Thread cutting is the most common method for generating a thread, and almost every machinist is familiar with taps, dies and single-point threading, which was standard for many years. CNC machining utilizes these same tried-and-true threading technologies, but controls also are giving access to newer techniques.

Now we can program a lathe to cut on the point of a threading tool, the leading edge of a tool or the trailing edge of a tool. Driving the cutting edge in this manner increases tool life and improves chip control. Machining centers can be programmed to peck-tap, which mimics the manual technique in which the tap is screwed in a little and then back out some, thereby breaking the chip and allowing lubrication to advance in the hole. Difficult-to-machine materials often respond well to the addition of a peck tapping cycle.

Thread milling is probably the most significant advancement in modern thread machining. Taps, dies and similar tools used on milling machines generate a single thread size. A single-point thread mill can produce any thread size or pitch with few limitations. Thread mills also have improved thread production in difficult-to-machine materials like those used in aerospace applications.

Thread forming offers several advantages over thread cutting. The process produces a stronger thread because the grain structure of the metal is left intact. No chips are created that have to be evacuated. Thread forming tools last many times longer than cutting tools, and threading tools can run at higher speeds, making thread forming much faster.

There are some disadvantages to thread forming. It requires more power, and forces exerted on the threading tool, toolholder and workpiece are greater than the forces exerted on thread cutting tools. Hard materials and very ductile materials often can be a challenge when using thread forming tools. Thread forming becomes more difficult as material hardness increases, making broken tools more likely. Similarly, ductile materials can be difficult because they tend to be sticky and like to adhere to the threading tool, causing poor thread quality or broken tools.

Every threading job is different, which makes recommendations tough. However, I use a few general rules to make threading easier. First, I always make sure to have a well-defined requirement. If a customer does not give a full definition with size, class and form, I call and get that. Completed threads always are checked with the appropriate thread gauge, such as a plug gauge, ring gauge, thread micrometer or thread wire, and not a fastener. I needed that lesson only once.

Thread milling and single-point threading are my first choices as they are the most reliable and least finicky. If I can't thread-mill, I use a cutting tap and generally stay away from thread forming unless I think that chips will be a problem or the volume of parts is very high. Whether forming or cutting, it is important to buy good tools. Scrimp and save on drills and endmills, but don't cut corners on taps and thread mills. I have seen a $125,000 turbine wheel scrapped by a cheap tap, so don't buy inferior ones. Remember also that hand taps are for hand tapping and not appropriate for using on a machine.

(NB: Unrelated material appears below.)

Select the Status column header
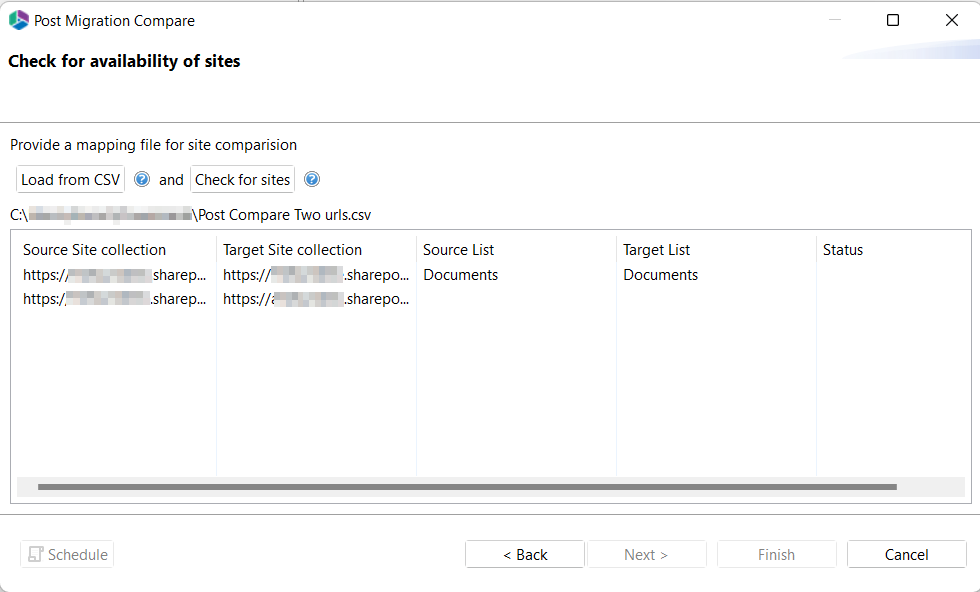pyautogui.click(x=842, y=249)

General machining of external threads is best done with single-point inserts similar to grooving tools. They can cut any pitch or material with little effort. Finally, make sure that cutting fluids are maintained properly and appropriate for a material. The scrapped aluminum extrusions mentioned earlier were a result of using a coolant that was not ideal for the operation.

Threading can be a frustrating endeavor when things are going wrong. It also can be very satisfying when the right combinations of variables are used and a thread gauge slips on smoothly.

Glossary terms in this article

  • micrometer
    A precision instrument with a spindle moved by a finely threaded screw that is used for measuring thickness and short lengths.
  • toolholder
    Secures a cutting tool during a machining operation. Basic types include block, cartridge, chuck, collet, fixed, modular, quick-change and rotating.